HORRY COUNTY, S.C. (WMBF) - Officials with Horry County Schools will meet Monday to decide if students return to school later this month as planned or continue distance learning.
The school district announced in December students would move to remote learning for two weeks after returning from winter break.
As it stands, students are expected to return to the classroom on Jan. 19. But that day essentially means nothing until a decision is made Monday.
Horry County School Board Chairman Ken Richardson said their promise to parents and students is to give them a full week to work with the decision made.
“We have to have the teachers there, the cafeteria staff there, we have to have the custodial, bus drivers, it’s a big puzzle to put together,” Richardson said. “Right when you think you have everything in place, you’ll have an outbreak with cafeteria worker, then you have to go through quarantine. Sometimes it’s not the Covd that’s hurting as bad as it is the quarantine.”
The decision to have distance learning after winter break was because of the possible uptick in COVID-19 cases from time spent with loved ones over the holiday.
The latest data from the South Carolina Department of Health and Environmental Control shows the virus is ‘high spread’ through South Carolina.
Teacher advocacy group S.C. for ED is urging state leaders to keep school learning fully virtual.
In a letter shared online, the group cited the high spread of the virus across the state. The group said it’s reprehensible to sacrifice the health of teachers by fostering an incorrect narrative of ‘learning loss’ in the midst of a global pandemic.
However, not everyone feels this way, including some students and parents.
Some of the frustrations about continued remote learning from parents and students are about the drop in grades and time management.
Conway High School senior Jada Wells is a hybrid student. She said she’s lost hope in experiencing a lot of the best memories from senior year, but she’s ready to be back in the classroom where she believes she’s receiving a better education.
“Being at home it’s a weird schedule because doing the online work, you’re not having a real lecture, you’re not actually learning the new stuff,” Wells said. “We start new lectures and units while we’re at home, so we’re just learning all new content and we’re not getting what we usually would in an actual classroom which makes it even harder.”
It’s important to note the students are still in first semester.
Wells said this is another challenge for her because she’s taking college classes that started second semester Monday.

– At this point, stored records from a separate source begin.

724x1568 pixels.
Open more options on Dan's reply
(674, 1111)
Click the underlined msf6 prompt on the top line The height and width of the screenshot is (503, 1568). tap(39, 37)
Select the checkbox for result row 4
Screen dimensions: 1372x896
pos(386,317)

For Horry County Schools, second semester begins in February, which is also when the students who decided to make the switch to either hybrid or virtual will change.
One mom whose children will switch to hybrid said she’s looking forward to her students returning to the classroom because of socialization but also for the grades.
“Their grades have drastically declined,” HCS parent Kristen Saurini said. “Both of my kids are A/B honor roll students and they have always done super good in school, never had to worry about their grades at all and now I have a sixth grader who’s barely passing all of his classes and a tenth grader who is failing some of his classes.”
The Horry County School Board work session is set to begin at 6 p.m. Monday.